__Information given__:
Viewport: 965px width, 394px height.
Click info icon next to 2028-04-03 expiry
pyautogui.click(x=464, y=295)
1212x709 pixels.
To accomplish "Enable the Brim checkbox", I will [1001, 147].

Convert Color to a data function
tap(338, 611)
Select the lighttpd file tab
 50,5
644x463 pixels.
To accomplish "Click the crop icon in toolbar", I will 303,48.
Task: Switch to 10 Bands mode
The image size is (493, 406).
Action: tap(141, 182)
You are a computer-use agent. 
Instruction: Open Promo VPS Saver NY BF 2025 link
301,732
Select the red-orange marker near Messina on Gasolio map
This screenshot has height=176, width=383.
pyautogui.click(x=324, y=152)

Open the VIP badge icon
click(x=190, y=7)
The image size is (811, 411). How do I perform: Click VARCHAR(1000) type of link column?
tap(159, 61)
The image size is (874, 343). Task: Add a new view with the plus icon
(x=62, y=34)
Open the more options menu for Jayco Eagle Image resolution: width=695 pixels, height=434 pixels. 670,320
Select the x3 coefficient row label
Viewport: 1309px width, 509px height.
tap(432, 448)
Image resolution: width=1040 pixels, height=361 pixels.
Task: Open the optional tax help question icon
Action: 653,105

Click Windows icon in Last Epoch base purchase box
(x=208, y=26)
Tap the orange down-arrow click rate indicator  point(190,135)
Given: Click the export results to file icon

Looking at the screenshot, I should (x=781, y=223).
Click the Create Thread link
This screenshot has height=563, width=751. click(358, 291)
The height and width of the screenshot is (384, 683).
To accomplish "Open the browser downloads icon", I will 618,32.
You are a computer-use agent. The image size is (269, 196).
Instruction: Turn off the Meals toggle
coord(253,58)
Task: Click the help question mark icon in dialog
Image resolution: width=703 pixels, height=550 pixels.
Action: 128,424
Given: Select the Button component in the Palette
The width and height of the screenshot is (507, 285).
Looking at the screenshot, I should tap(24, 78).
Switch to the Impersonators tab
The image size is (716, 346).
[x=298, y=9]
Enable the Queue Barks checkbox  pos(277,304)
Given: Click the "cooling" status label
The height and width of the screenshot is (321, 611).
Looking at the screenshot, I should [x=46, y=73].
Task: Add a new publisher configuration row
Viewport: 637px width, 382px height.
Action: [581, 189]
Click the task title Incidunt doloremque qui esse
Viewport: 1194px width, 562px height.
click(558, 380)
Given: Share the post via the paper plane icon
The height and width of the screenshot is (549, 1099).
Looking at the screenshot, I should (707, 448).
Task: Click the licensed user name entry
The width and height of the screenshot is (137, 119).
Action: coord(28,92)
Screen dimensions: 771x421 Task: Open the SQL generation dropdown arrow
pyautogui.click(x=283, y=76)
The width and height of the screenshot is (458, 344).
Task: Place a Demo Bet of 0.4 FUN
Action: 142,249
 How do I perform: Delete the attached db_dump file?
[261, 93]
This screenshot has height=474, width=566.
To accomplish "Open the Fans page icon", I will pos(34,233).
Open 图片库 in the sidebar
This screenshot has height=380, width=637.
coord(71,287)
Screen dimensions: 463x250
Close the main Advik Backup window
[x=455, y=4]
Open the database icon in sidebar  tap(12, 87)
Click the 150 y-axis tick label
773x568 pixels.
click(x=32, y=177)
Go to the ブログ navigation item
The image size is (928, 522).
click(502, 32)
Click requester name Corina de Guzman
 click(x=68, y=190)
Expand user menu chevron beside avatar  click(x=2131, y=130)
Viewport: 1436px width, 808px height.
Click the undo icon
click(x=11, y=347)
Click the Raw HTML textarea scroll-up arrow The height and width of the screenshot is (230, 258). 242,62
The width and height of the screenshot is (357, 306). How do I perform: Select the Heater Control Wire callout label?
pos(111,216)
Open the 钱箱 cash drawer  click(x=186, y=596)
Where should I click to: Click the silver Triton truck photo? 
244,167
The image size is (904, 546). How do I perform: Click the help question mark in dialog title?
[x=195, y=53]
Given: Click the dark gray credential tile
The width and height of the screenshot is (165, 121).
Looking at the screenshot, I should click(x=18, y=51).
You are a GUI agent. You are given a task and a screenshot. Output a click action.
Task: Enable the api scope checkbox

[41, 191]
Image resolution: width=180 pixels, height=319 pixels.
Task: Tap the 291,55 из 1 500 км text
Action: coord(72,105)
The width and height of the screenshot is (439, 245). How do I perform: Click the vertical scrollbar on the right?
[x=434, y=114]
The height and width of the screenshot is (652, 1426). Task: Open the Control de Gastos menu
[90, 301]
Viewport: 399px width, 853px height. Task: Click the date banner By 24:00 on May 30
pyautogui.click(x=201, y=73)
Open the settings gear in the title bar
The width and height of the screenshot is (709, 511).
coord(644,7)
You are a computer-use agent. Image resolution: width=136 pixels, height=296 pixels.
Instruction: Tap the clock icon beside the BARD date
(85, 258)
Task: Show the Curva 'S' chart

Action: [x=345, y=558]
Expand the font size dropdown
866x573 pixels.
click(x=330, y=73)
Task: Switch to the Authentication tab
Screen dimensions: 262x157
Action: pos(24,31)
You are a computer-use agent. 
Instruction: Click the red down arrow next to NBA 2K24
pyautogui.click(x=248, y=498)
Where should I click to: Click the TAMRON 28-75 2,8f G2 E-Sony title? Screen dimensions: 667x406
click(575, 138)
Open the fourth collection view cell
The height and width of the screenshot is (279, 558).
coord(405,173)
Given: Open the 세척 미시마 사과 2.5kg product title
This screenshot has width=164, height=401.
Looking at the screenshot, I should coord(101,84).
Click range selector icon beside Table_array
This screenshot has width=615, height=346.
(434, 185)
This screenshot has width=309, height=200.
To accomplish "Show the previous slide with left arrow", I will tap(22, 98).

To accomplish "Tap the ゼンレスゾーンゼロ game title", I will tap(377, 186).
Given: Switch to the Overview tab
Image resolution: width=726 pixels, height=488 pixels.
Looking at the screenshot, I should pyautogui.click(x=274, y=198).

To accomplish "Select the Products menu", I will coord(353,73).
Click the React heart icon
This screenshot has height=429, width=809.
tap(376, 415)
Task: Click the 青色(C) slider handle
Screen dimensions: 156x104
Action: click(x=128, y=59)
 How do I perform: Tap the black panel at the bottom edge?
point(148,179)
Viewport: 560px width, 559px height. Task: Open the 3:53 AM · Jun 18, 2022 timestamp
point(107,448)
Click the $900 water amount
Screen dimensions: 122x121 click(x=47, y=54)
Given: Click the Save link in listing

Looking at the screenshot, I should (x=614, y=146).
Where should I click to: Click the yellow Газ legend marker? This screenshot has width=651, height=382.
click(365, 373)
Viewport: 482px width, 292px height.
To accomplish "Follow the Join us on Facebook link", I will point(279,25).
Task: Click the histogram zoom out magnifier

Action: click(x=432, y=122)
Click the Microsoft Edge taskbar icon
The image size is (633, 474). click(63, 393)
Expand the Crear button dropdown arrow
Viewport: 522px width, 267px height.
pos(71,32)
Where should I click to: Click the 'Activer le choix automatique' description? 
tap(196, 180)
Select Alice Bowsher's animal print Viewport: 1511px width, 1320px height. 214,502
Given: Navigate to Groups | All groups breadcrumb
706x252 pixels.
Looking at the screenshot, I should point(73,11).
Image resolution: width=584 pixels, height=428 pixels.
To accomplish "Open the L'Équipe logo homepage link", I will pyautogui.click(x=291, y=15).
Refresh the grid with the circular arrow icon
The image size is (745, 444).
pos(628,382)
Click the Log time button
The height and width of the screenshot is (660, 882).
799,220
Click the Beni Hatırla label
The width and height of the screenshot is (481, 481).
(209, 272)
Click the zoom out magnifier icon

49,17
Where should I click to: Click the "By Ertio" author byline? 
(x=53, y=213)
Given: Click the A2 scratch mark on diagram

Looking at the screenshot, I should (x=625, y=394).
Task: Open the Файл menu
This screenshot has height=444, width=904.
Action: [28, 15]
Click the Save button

__What this task involves__: Copy the entries above word for word, from the line with "Task: Add a new publisher configuration row" up to and including the line with "Click the Raw".

__Solution to this problem__:
Task: Add a new publisher configuration row
Viewport: 637px width, 382px height.
Action: [581, 189]
Click the task title Incidunt doloremque qui esse
Viewport: 1194px width, 562px height.
click(558, 380)
Given: Share the post via the paper plane icon
The height and width of the screenshot is (549, 1099).
Looking at the screenshot, I should (707, 448).
Task: Click the licensed user name entry
The width and height of the screenshot is (137, 119).
Action: coord(28,92)
Screen dimensions: 771x421 Task: Open the SQL generation dropdown arrow
pyautogui.click(x=283, y=76)
The width and height of the screenshot is (458, 344).
Task: Place a Demo Bet of 0.4 FUN
Action: 142,249
 How do I perform: Delete the attached db_dump file?
[261, 93]
This screenshot has height=474, width=566.
To accomplish "Open the Fans page icon", I will pos(34,233).
Open 图片库 in the sidebar
This screenshot has height=380, width=637.
coord(71,287)
Screen dimensions: 463x250
Close the main Advik Backup window
[x=455, y=4]
Open the database icon in sidebar  tap(12, 87)
Click the 150 y-axis tick label
773x568 pixels.
click(x=32, y=177)
Go to the ブログ navigation item
The image size is (928, 522).
click(502, 32)
Click requester name Corina de Guzman
 click(x=68, y=190)
Expand user menu chevron beside avatar  click(x=2131, y=130)
Viewport: 1436px width, 808px height.
Click the undo icon
click(x=11, y=347)
Click the Raw HTML textarea scroll-up arrow The height and width of the screenshot is (230, 258). 242,62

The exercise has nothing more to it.